From the phylo-heatmap, we can see that clone 5 in particular harbors significantly more CNV events than the rest of the tumor cells. Let’s visualize the spatial distribution of subclones (clone_post$clone_opt) and overlay with tissue image.

options(repr.plot.width = 5, repr.plot.height = 4.2, repr.plot.res = 250)

sample = 'BRCA0'

img <- jpeg::readJPEG(glue("~/visium/nyu/images/{sample}_cropped.jpg"))

spots[[sample]] %>%
    left_join(
        nb[[sample]]$clone_post, 
        by = c('barcode' = 'cell')
    ) %>%
    filter(in_tissue == 1) %>%
    mutate(clone_opt = factor(clone_opt)) %>%
    ggplot(
        aes(x = array_row, y = array_col)
    ) +
    background_image(img) +
    geom_point(
        aes(color = clone_opt), size = 0.3, stroke = 0.3, alpha = 0.8, pch = 21
    ) +
    scale_color_manual(values = pal, limits = force) +
    guides(
        color = guide_legend(title = "Clone", override.aes = aes(size = 3, pch = 16))
    ) +
    theme_bw() +
    scale_x_continuous(expand = expansion(add = 1), limits = c(0,77)) +
    scale_y_continuous(expand = expansion(add = 1), limits = c(0,127)) +
    ggtitle(sample)

Figure 5. Clonal assignments in BRCA0. The maximum a posteriori clonal assignments of individual spots are shown.
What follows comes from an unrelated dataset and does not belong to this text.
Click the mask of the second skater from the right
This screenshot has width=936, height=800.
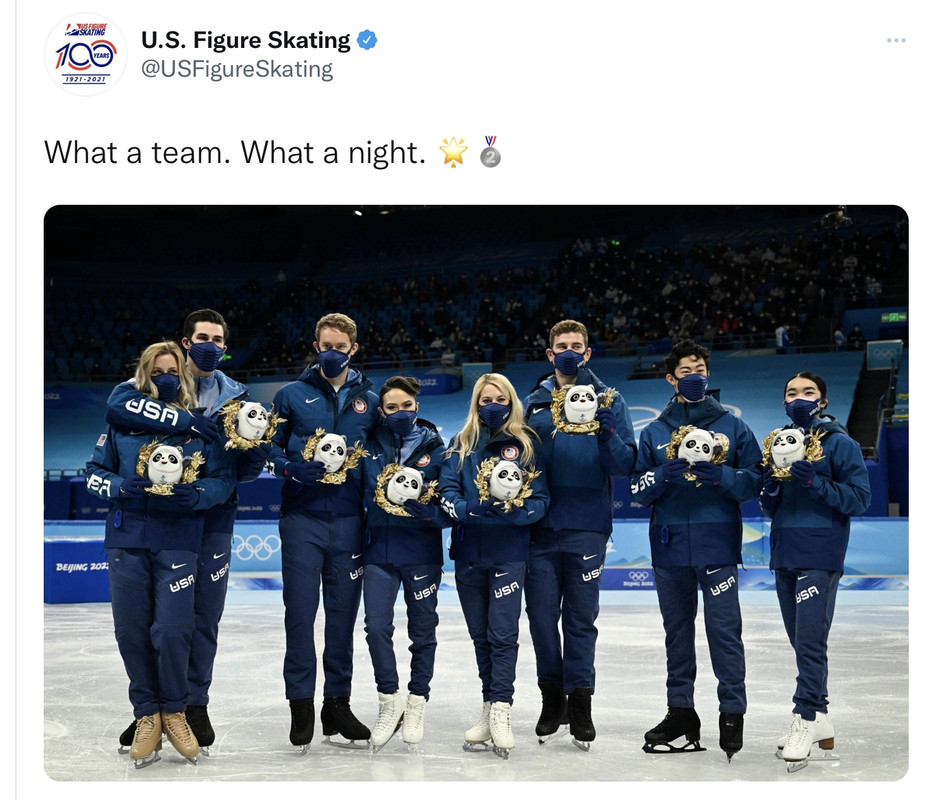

Interestingly, if you zoom in close enough, you can see that the distribution of clone 5 corresponds to visible foci that are clearly distinct from the surrounding tumor cells. Taken together, these observations suggest that clone 5 represents a further evolved tumor subpopulation that is actively invading the diseased tissue.

Conclusion

Like for scRNA-seq, allele-specific CNV analysis can be applied to spatial transcriptomics to interrogate genetic heterogeneity in a tumor. We have shown that Numbat can be used to differentiate (aneuploid) tumor and stromal compartments, evaluate the presence/absence of specific CNV events in spatial locations, and elucidate the spatial distributions of tumor subclones. Because Visium data is even sparser than scRNA-seq, the added information provided by phased allele counts is especially valuable for CNV calling. The key assumption we have to keep in mind is that cells contained in a spot are assumed to be largely genetically homogenous. However, this assumption is not that limiting in practice because cell mixtures are reflected as uncertainty in the posterior probability of CNV presence as well as clonal assignments. Newer generations of ST technologies that provide single-cell resolution can help overcome this limitation in the future.

References

[1] Barkley, D., Moncada, R., Pour, M. et al. Cancer cell states recur across tumor types and form specific interactions with the tumor microenvironment. Nat Genet 54, 1192–1201 (2022). https://doi.org/10.1038/s41588-022-01141-9

[2] Wei, R., He, S., Bai, S. et al. Spatial charting of single-cell transcriptomes in tissues. Nat Biotechnol 40, 1190–1199 (2022). https://www.nature.com/articles/s41587-022-01233-1

[3] Elyanow R, Zeira R, Land M, Raphael BJ. STARCH: copy number and clone inference from spatial transcriptomics data. Phys Biol. 2021 Mar 9;18(3):035001. doi: 10.1088/1478-3975/abbe99. PMID: 33022659.